◆ Work request: Your answer must match, word for word, the lines from the one holding "Given: Turn on center alignment" through the final line below, with pictures excluded.

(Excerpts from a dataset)
━━━━━━━━━━━━━━━━━━━━

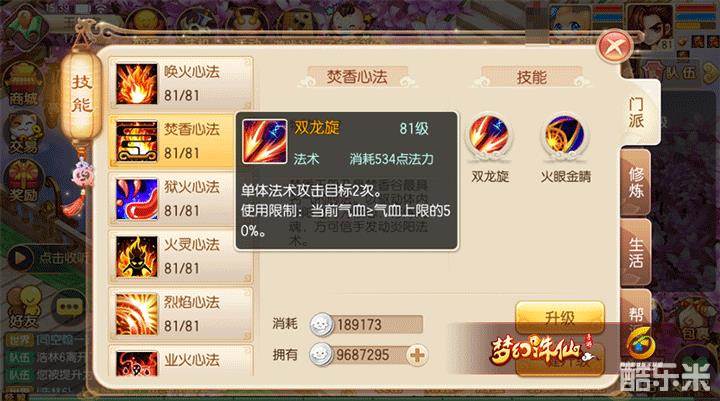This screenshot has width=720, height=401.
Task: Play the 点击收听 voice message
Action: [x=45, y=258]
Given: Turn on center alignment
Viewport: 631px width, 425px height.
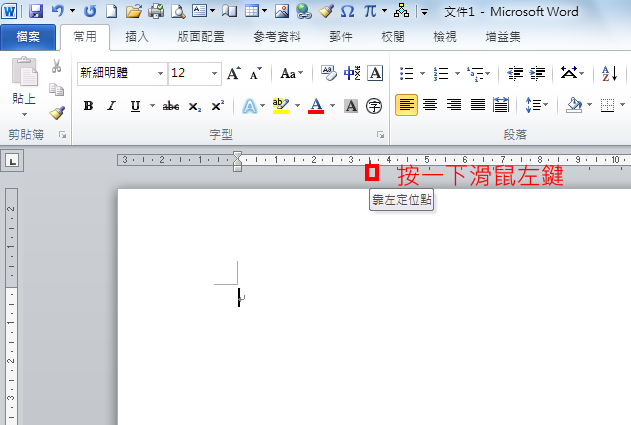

━━━━━━━━━━━━━━━━━━━━

◆ Task answer:
Given: Turn on center alignment
Viewport: 631px width, 425px height.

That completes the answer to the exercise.